There is something to the quietness of
Carol. There is nothing especially profound about what the film has to say on the surface or what it does with a rather straightforward story, but more the suggestions below the surface that crawl into the way this straightforward story is conveyed. Director Todd Haynes (
I'm Not There, Far From Heaven) is not one to deliver straightforward though, in fact he is more inclined to get to the heart of what makes something or someone tick than he is to simply adhere to what is expected. The same could be said of his latest. And so, while at the outset,
Carol seems to be little more than a story of the forbidden love between two women in the 1950's there is clearly many more, larger implications of the type of world we lived and still live in as well as how things have or have not changed as much as most of us would like to think they have. Haynes is a deliberate filmmaker and one that gives us still moments and slight observations that culminate after being strolled out one by one into something immeasurably affecting.
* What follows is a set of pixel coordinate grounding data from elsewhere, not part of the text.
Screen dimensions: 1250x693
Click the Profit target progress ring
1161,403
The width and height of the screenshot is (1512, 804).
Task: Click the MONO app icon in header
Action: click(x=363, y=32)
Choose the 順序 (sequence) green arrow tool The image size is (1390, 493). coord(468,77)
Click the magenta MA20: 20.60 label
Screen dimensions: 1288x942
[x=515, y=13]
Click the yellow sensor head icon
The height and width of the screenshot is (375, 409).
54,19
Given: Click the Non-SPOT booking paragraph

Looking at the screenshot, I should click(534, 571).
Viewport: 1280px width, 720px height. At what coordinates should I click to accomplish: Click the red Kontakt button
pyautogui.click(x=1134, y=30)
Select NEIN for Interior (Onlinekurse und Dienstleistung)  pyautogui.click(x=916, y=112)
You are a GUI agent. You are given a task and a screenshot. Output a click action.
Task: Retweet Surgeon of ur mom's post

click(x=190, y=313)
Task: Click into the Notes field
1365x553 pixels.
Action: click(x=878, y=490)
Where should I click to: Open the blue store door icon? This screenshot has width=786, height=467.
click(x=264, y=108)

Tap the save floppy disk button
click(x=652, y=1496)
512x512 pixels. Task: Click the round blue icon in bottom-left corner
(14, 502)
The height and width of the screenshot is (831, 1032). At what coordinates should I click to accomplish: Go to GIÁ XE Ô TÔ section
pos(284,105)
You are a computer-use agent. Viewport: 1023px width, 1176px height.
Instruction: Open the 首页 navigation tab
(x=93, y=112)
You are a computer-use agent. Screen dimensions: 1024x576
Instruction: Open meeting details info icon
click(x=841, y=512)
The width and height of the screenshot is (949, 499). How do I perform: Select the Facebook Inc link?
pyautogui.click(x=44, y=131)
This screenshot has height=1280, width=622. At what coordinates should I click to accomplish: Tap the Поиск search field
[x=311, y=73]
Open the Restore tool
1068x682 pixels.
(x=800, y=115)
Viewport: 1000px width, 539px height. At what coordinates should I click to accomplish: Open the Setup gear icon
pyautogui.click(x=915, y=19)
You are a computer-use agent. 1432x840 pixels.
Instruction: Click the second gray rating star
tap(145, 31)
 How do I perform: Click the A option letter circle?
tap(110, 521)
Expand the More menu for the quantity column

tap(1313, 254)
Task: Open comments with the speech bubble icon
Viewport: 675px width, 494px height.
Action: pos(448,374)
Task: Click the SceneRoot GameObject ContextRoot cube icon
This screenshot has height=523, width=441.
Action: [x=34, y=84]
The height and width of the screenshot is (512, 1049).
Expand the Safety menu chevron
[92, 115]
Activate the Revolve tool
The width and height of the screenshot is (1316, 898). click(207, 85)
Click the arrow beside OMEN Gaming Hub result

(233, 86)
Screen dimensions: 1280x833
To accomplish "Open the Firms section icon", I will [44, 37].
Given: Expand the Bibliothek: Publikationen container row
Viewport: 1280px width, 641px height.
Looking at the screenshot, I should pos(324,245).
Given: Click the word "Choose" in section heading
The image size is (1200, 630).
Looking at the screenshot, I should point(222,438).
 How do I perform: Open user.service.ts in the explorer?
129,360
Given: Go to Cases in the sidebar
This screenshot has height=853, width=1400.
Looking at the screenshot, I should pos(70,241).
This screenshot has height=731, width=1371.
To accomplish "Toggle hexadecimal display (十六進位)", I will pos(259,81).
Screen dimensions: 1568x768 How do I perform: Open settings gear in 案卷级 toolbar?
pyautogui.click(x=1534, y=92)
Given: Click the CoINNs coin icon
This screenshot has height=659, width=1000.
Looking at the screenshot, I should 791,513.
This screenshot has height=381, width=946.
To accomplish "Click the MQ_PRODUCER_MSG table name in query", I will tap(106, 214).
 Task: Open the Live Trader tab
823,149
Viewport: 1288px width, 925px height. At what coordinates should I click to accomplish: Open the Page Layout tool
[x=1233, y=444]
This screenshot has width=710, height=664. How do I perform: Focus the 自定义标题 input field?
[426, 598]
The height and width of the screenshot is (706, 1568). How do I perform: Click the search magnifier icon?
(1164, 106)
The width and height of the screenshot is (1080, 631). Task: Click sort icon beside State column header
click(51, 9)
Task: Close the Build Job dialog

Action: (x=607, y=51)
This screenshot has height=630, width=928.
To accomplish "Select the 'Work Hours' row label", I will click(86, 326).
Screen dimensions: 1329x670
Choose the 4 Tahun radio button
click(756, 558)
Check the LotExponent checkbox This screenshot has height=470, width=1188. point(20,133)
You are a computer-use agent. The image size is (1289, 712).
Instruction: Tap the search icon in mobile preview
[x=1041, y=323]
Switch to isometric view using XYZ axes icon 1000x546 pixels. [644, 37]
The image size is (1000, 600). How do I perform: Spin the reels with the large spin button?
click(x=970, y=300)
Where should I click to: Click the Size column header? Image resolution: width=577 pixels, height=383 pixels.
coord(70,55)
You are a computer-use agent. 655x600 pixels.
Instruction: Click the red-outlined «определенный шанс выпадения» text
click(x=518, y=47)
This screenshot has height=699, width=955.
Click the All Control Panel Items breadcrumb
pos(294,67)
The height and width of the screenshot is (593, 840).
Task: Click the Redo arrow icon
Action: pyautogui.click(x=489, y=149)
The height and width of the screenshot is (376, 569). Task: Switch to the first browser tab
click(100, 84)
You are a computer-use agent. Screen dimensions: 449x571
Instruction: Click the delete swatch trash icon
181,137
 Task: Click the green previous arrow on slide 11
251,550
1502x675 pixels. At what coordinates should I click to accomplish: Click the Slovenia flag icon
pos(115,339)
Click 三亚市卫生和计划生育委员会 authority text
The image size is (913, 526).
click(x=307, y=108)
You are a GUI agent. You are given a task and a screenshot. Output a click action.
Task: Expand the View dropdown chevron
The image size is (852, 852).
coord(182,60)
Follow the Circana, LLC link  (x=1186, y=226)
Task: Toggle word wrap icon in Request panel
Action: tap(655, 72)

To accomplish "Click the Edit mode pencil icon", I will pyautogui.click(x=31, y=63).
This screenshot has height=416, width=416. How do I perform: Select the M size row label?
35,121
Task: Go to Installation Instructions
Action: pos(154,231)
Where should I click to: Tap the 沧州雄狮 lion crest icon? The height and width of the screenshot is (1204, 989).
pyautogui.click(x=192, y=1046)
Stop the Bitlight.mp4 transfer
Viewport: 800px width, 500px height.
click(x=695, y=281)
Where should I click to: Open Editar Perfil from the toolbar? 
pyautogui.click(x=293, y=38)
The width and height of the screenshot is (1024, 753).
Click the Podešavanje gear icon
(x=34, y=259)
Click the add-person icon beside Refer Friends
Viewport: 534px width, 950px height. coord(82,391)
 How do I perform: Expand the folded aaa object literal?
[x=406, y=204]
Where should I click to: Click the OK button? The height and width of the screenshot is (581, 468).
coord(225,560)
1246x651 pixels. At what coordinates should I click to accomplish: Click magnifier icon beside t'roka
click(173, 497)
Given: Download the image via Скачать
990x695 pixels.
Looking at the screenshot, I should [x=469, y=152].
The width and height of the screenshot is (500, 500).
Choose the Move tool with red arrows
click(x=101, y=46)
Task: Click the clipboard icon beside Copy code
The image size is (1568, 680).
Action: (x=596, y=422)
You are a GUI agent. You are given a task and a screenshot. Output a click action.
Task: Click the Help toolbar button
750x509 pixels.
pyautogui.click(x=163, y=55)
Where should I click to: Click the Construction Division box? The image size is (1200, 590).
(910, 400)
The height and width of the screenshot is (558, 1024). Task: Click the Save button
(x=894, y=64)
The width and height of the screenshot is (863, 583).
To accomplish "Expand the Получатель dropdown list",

That is to say that while I watched the events of
Carol unfold I couldn't necessarily connect with or understand exactly what the film was going for or why it seemed to be deliberately unfolding at a pace not intended to entertain, but to incite contemplation. It is a film that wants to move you to the edge of your seat not through the tactics of great tension or breathtaking stunts, but more through the unknown that is life and the uneasiness that comes with uncertainty. There is a steady truth to the film that it never wavers from. The film never feels the need to dip itself into more dramatic waters simply for the sake of something happening, but rather it is a film that holds steady to what it values most about its characters and the silent tragedies they must forever keep to themselves. Again, it is this quietness of both the film and its characters that is consistently emphasized to the point that once the film begins to draw to a close and the greater ramifications of the life these characters choose are realized that it becomes all the more clear we, the viewer, are truly rewarded for both ours and the films practice of patience.